_WHAT YOU SHOULD DO_: Which lines of the data hold the word "agent"? Copy all of them.

_Stored records_:
--

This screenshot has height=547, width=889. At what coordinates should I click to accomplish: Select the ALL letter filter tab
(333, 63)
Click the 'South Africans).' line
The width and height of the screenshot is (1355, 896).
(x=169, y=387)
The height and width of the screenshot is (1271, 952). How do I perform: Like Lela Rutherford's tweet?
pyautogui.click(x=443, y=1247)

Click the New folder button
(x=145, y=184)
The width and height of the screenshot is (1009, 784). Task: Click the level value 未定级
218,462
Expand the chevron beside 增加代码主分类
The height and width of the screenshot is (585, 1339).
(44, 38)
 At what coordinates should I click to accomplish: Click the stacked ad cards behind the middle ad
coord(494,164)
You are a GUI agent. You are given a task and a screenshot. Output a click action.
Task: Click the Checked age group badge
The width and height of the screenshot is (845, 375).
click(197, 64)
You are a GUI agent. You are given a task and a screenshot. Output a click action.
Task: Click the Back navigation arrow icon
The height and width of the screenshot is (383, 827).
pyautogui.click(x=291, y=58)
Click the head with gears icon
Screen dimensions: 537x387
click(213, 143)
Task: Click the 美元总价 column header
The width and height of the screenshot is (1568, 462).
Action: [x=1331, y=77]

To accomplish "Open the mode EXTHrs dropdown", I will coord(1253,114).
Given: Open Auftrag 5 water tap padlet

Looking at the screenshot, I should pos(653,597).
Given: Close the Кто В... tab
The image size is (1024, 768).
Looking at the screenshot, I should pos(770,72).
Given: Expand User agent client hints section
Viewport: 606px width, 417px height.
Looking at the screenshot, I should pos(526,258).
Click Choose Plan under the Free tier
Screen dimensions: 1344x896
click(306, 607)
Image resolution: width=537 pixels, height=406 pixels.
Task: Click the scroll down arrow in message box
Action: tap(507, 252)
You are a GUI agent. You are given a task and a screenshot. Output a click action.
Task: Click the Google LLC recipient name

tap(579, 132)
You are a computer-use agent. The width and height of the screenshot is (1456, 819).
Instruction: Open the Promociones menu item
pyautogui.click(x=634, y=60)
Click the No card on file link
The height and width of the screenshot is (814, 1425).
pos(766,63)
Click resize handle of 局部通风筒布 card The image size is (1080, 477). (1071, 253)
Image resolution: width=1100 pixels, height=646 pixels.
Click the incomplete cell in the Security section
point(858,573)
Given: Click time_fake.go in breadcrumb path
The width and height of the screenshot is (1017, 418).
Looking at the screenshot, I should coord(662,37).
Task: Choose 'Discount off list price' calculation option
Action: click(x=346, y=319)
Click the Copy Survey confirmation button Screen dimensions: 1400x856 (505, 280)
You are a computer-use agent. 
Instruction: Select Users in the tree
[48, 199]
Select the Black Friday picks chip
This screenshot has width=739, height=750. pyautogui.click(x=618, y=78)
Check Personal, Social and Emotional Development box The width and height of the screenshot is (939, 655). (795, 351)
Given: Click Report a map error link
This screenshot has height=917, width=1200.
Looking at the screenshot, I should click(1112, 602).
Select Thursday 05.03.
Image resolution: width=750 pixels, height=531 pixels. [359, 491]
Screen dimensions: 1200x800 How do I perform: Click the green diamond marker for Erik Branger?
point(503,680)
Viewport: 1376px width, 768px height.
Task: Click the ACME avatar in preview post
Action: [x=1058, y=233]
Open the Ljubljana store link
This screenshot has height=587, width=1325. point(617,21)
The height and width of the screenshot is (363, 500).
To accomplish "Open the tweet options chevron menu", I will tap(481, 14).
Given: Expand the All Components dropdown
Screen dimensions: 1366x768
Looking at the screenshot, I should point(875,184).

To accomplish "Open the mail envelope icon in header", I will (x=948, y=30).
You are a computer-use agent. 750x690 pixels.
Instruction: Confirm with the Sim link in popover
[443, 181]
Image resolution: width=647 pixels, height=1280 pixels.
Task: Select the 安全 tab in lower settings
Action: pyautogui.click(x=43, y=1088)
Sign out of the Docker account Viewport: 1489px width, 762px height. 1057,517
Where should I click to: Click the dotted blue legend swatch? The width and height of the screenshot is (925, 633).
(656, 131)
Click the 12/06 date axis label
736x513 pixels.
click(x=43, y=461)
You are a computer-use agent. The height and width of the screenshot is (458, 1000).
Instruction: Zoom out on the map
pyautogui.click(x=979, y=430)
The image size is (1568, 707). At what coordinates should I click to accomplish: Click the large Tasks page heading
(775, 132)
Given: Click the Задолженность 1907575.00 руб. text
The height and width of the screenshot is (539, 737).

--

_EXERCISE ANSWER_:
You are a GUI agent. You are given a task and a screenshot. Output a click action.
You are a GUI agent. You are given a task and a screenshot. Output a click action.
Given: Expand User agent client hints section
You are a GUI agent. You are given a task and a screenshot. Output a click action.
You are a computer-use agent. The width and height of the screenshot is (1456, 819).
You are a computer-use agent. 
You are a computer-use agent. 750x690 pixels.
You are a computer-use agent. The height and width of the screenshot is (458, 1000).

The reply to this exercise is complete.